RE: Web Request Status Codes from Aaron Heady (BING) on 2013-04-12 (public-web-perf@w3.org from April 2013)

From: Aaron Heady (BING) <aheady@microsoft.com>
Date: Fri, 12 Apr 2013 16:23:15 +0000
To: Mark Nottingham <mnot@mnot.net>, James Simonsen <simonjam@google.com>
CC: "public-web-perf@w3.org" <public-web-perf@w3.org>
Message-ID: <a957174029e846b08dd876c65bd9a5af@BLUPR03MB067.namprd03.prod.outlook.com>
> Third party errors are absolutely off limits unless we receive explicit permission to report them. Without succeeding with the HTTP request, we don't have that permission. Otherwise, sites can figure out which bank a user uses by requesting third party resources from all of the banks and seeing which report errors.

>>Agreed 100%.

Given that we cannot get an allow header on a completely failed request, and that seeing the cross origin resource failures is of immense value to legitimate service operators, can the concept of the CORS allow headers be extended to include something like a cache TTL. We really expect this feature to work because we have active users that will see an error and then visit us again in a short time period which will allow us to retrieve the errors. If the cross origin allow header were honored for more than just an individual response then the user agent could already know that it's okay to see the error codes for contoso.com resources rendered on example.com. Then when an actual error occurs rendering contoso.com/ad1.js the existing cached allow header can be checked and allow example.com to see the details of the contoso.com resource error.
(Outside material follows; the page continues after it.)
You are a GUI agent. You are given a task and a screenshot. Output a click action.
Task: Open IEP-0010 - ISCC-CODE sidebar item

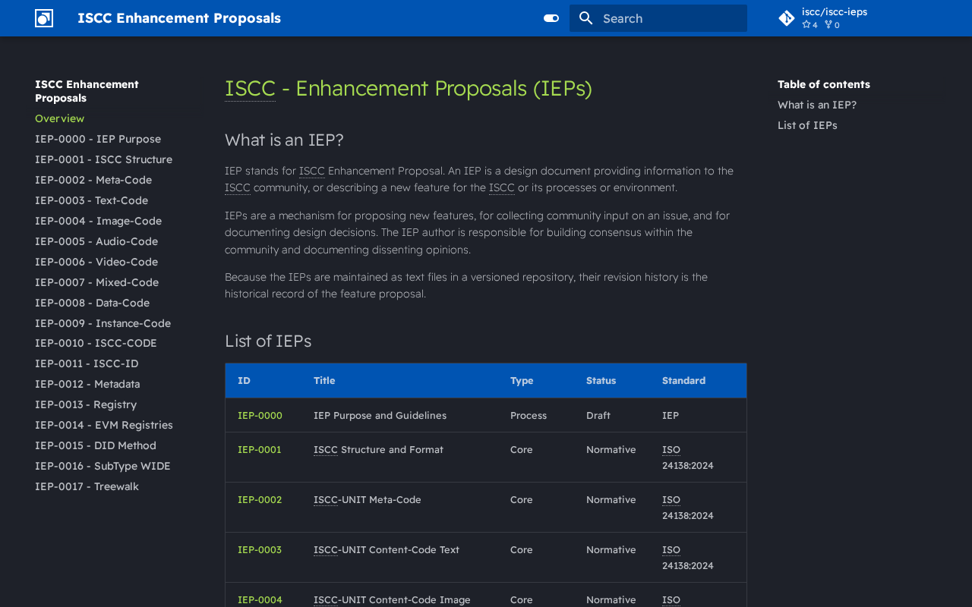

Basically keep all of the semantics of cross origin checks, just add an optional expires header to the tag. Or to allow complete backwards compatibility, a separate max-age header like:

Access-Control-Allow-Origin: http://hello-world.example
Access-Control-Max-Age: 3628800

From: http://www.w3.org/TR/cors/#introduction

Aaron



-----Original Message-----
From: Mark Nottingham [mailto:mnot@mnot.net] 
Sent: Thursday, April 11, 2013 4:47 PM
To: James Simonsen
Cc: public-web-perf@w3.org
Subject: Re: Web Request Status Codes


On 12/04/2013, at 7:00 AM, James Simonsen <simonjam@google.com> wrote:

> Third party errors are absolutely off limits unless we receive explicit permission to report them. Without succeeding with the HTTP request, we don't have that permission. Otherwise, sites can figure out which bank a user uses by requesting third party resources from all of the banks and seeing which report errors.

Agreed 100%.



> Additionally, we are concerned that our users will be fingerprinted by malicious sites. Exposing additional information makes those attacks much easier.

That's very reasonable as a position statement. However, it doesn't help decide whether to add new features, because taken at face value, we wouldn't add *any* features to the Web platform ("information" is unavoidably broad, after all).

In this instance, can you explain how adding response status codes adds potential bits to a fingerprint (assuming same-origin constraints)? I agree there could be some convoluted scheme whereby a cached, non-standard status code could add a bit or two, but that doesn't seem relevant, when you consider that a cached ETag is a much simpler, already available and more capable way to do so.


> I've requested review from the Chrome privacy and security teams. I don't think we should bother discussing Error Logging any further until everyone else does the same.

Great. When will their review be complete? Will the results be shared with the WG?  (just trying to understand the process you're proposing)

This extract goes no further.